How does corb job picks docs in marklogic?

13 Views Asked by At

Suppose I have 5M documents which satisfy the URI module. But when I run the corb process, it only processed 2M records because of heap size issue. So, if I run the job again, will it pick the same 2M records again or from the remaining 3M records?

Note - I don't have any logic in the code to pick next set of data on every run.

How to setup in such a way, that on every run it should pick next set of records. I am running these jobs manually.

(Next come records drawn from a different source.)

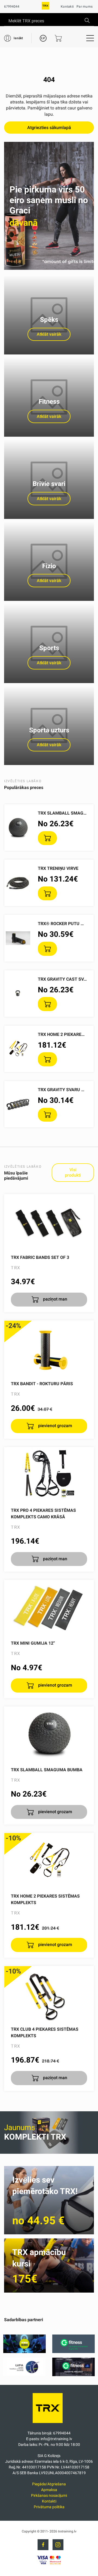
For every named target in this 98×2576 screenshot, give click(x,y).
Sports (49, 648)
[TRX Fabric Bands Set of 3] (49, 1221)
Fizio (49, 566)
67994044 (11, 6)
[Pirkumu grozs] (58, 38)
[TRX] (45, 8)
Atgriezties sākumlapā (49, 127)
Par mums (84, 6)
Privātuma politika (49, 2507)
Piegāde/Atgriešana (49, 2484)
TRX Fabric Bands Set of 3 (40, 1257)
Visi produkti (73, 1172)
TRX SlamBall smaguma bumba (46, 1769)
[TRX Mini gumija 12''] (49, 1607)
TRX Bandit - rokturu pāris (42, 1383)
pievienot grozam (54, 1425)
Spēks (49, 319)
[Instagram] (58, 2544)
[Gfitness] (73, 2351)
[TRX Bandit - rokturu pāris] (49, 1348)
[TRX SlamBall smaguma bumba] (49, 1734)
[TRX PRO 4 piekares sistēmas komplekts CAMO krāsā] (49, 1474)
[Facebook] (43, 2544)
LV (43, 38)
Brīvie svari (49, 484)
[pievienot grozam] (47, 838)
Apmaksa (49, 2490)
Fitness (49, 401)
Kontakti (67, 6)
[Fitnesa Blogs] (24, 2351)
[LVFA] (24, 2374)
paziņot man (54, 1299)
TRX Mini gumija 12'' (33, 1643)
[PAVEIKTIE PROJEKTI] (73, 2374)
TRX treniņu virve (58, 868)
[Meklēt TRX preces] (87, 20)
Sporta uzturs (49, 730)
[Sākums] (49, 2424)
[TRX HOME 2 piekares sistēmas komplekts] (49, 1860)
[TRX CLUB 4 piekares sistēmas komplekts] (49, 1993)
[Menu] (90, 38)
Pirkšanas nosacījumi (49, 2495)
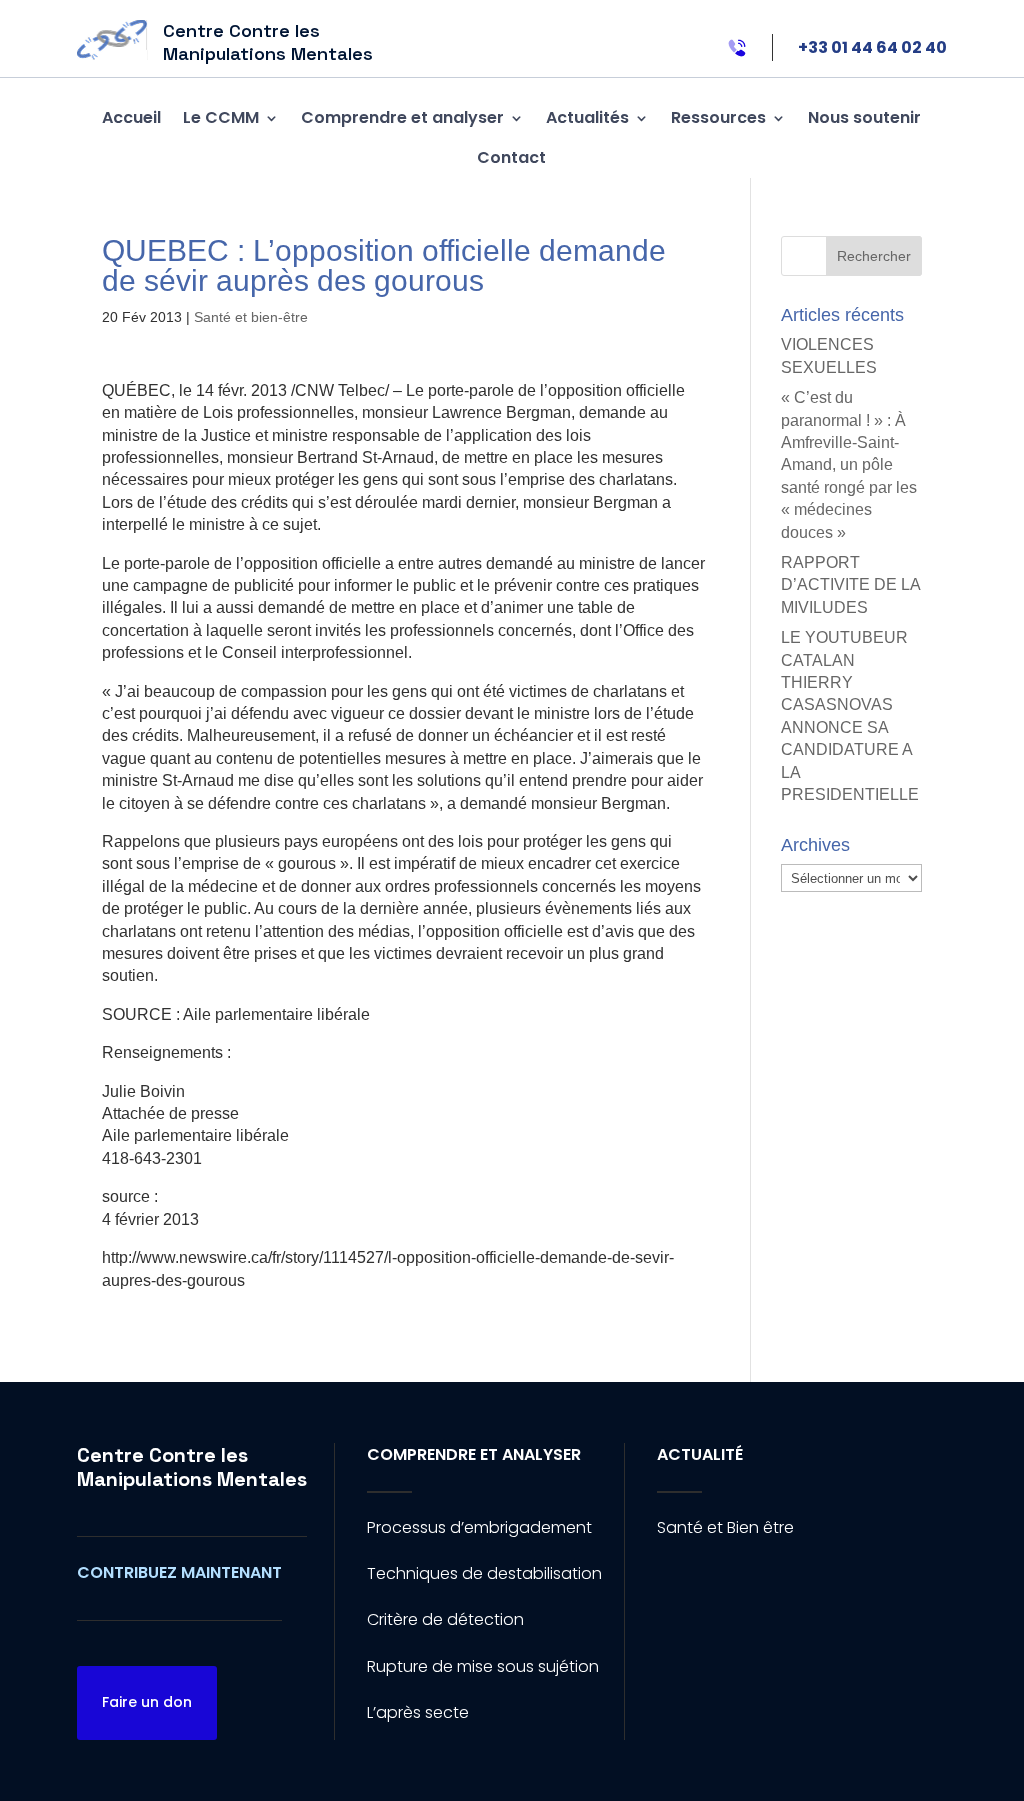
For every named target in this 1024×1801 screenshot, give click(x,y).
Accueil (131, 117)
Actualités (587, 117)
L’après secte (418, 1712)
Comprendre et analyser (402, 117)
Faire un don (147, 1702)
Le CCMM (221, 117)
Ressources (718, 117)
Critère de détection (445, 1619)
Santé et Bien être (725, 1527)
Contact (511, 157)
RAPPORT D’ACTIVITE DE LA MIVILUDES (850, 585)
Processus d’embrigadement (479, 1527)
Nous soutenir (864, 117)
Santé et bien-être (251, 317)
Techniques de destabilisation (484, 1573)
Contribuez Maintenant (179, 1572)
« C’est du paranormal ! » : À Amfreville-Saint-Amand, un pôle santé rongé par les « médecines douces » (849, 464)
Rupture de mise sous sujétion (483, 1666)
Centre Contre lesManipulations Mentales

Or corb will pick always the next set of data by default?

1

There are 1 best solutions below

2
Mads Hansen On

If your client doesn't have enough memory to hold all of the URIs for the queue, then you can enable the DISK-QUEUE option.

Boolean value indicating whether the CoRB job should spill to disk when a maximum number of URIs have been loaded in memory, in order to control memory consumption and avoid Out of Memory exceptions for extremely large sets of URIs.

Enabling that option will allow for CoRB to spill to disk and use a file to hold the list of URIs to process, rather than holding them all in memory.

Without it, if you are filling up your memory and crashing with Out of Memory errors - then when you re-run, you will likely just wind up reprocessing the same initial set of URIs, unless you have any logic in your URIs module to change the sort order or to exclude already processed documents.